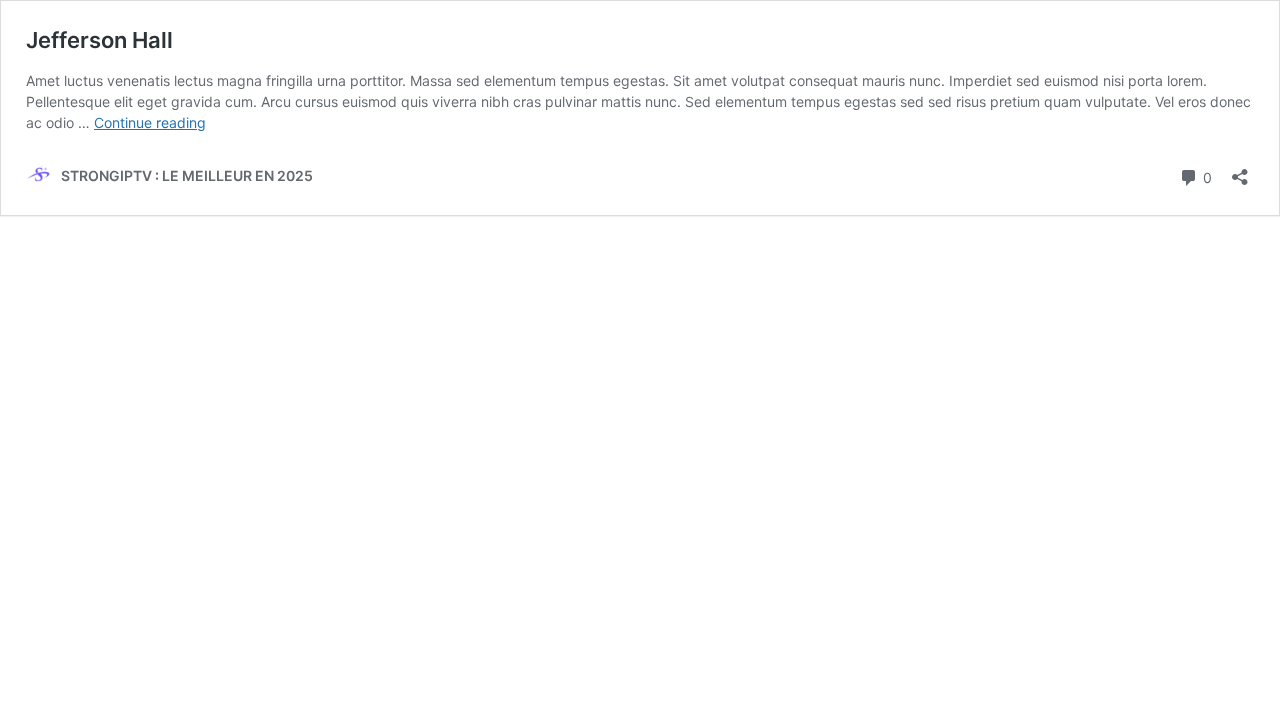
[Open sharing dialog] (1240, 170)
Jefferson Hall (99, 40)
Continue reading (150, 122)
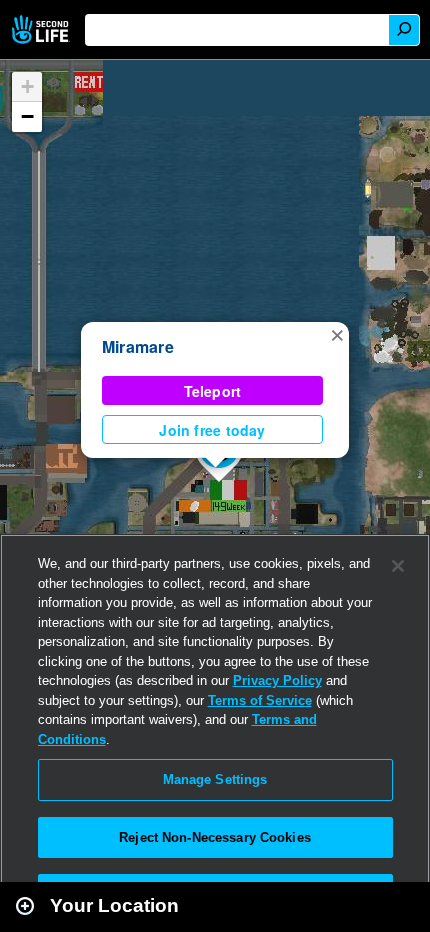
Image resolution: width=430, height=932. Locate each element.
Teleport (213, 391)
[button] (337, 334)
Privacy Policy (277, 680)
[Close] (398, 566)
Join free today (212, 430)
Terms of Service (260, 700)
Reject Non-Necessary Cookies (215, 837)
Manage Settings (215, 779)
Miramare (138, 346)
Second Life (42, 29)
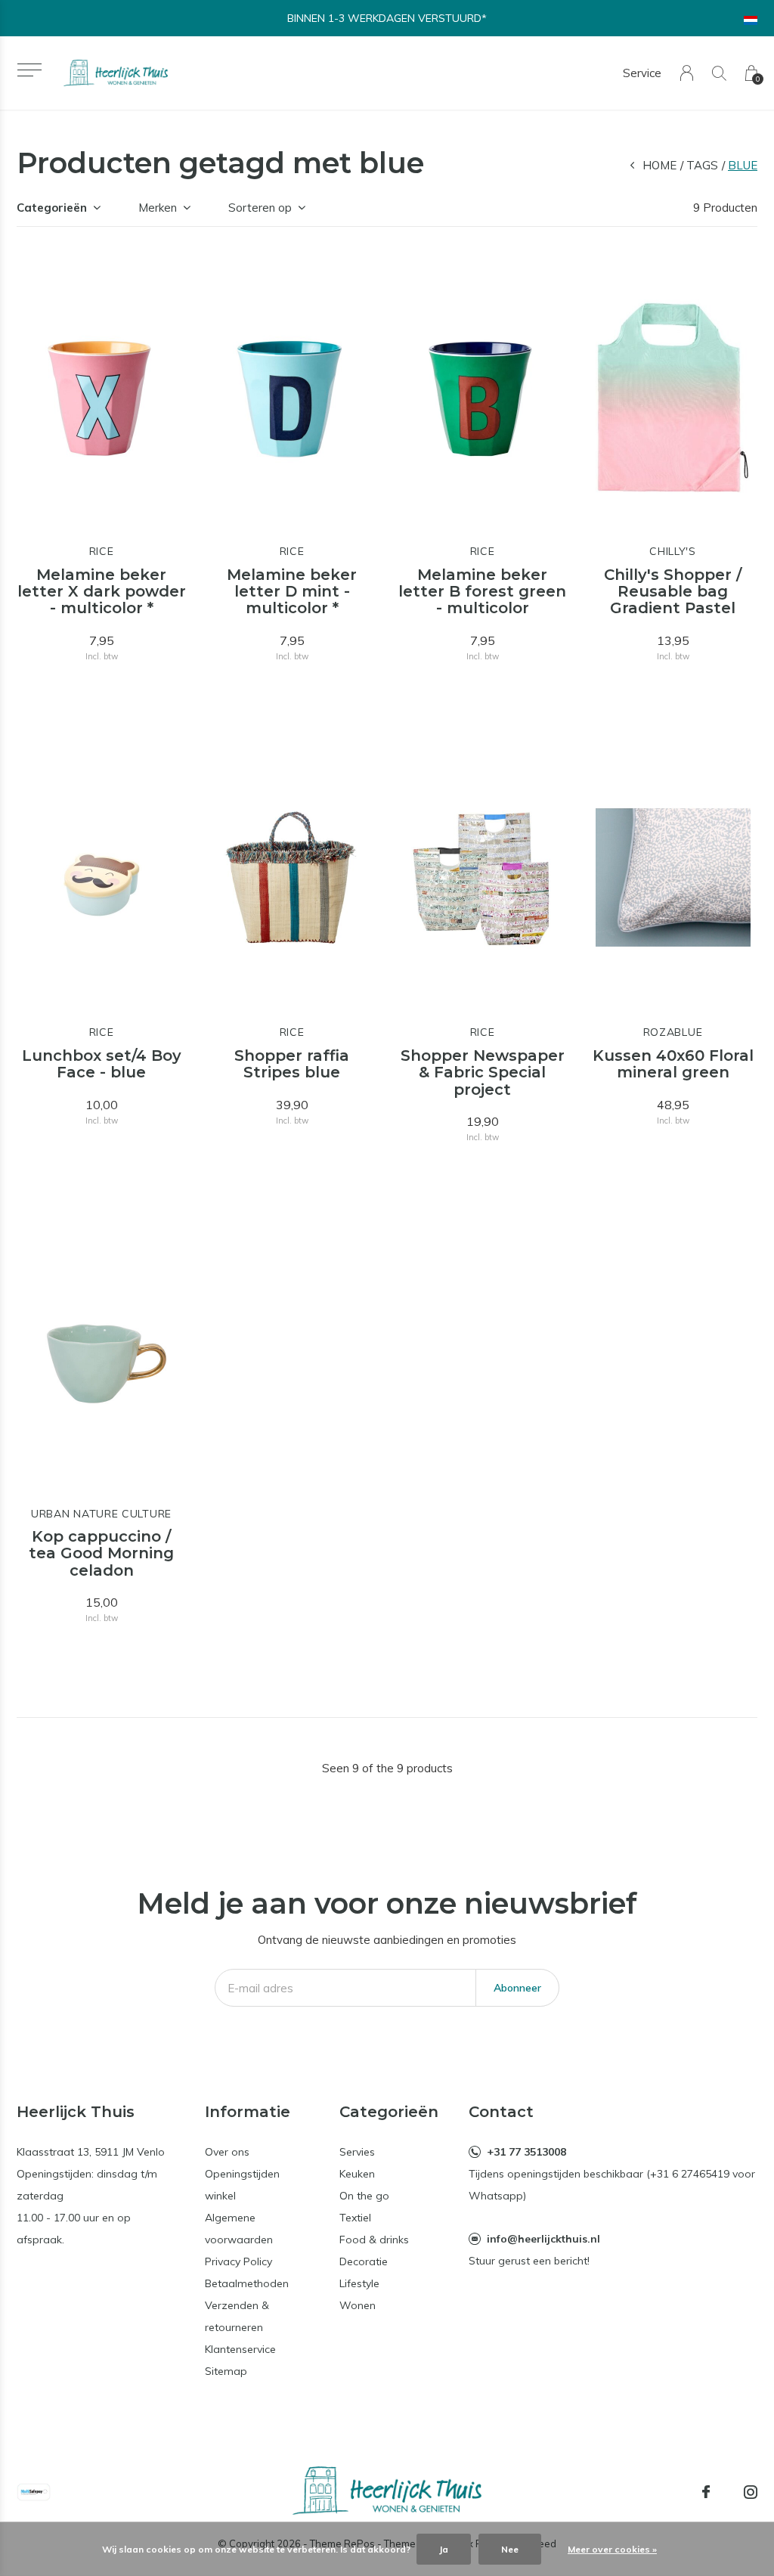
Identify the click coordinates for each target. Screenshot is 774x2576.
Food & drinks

§ **Your objective**
Skip all pictures. Copy exactly the lines from the one containing "Miramare (138, 346)" through the end of the records, both ends included.

§ **Answer space**
Miramare (138, 346)
Second Life (42, 29)
Identify the click coordinates for each target. Screenshot is 774x2576.
Food & drinks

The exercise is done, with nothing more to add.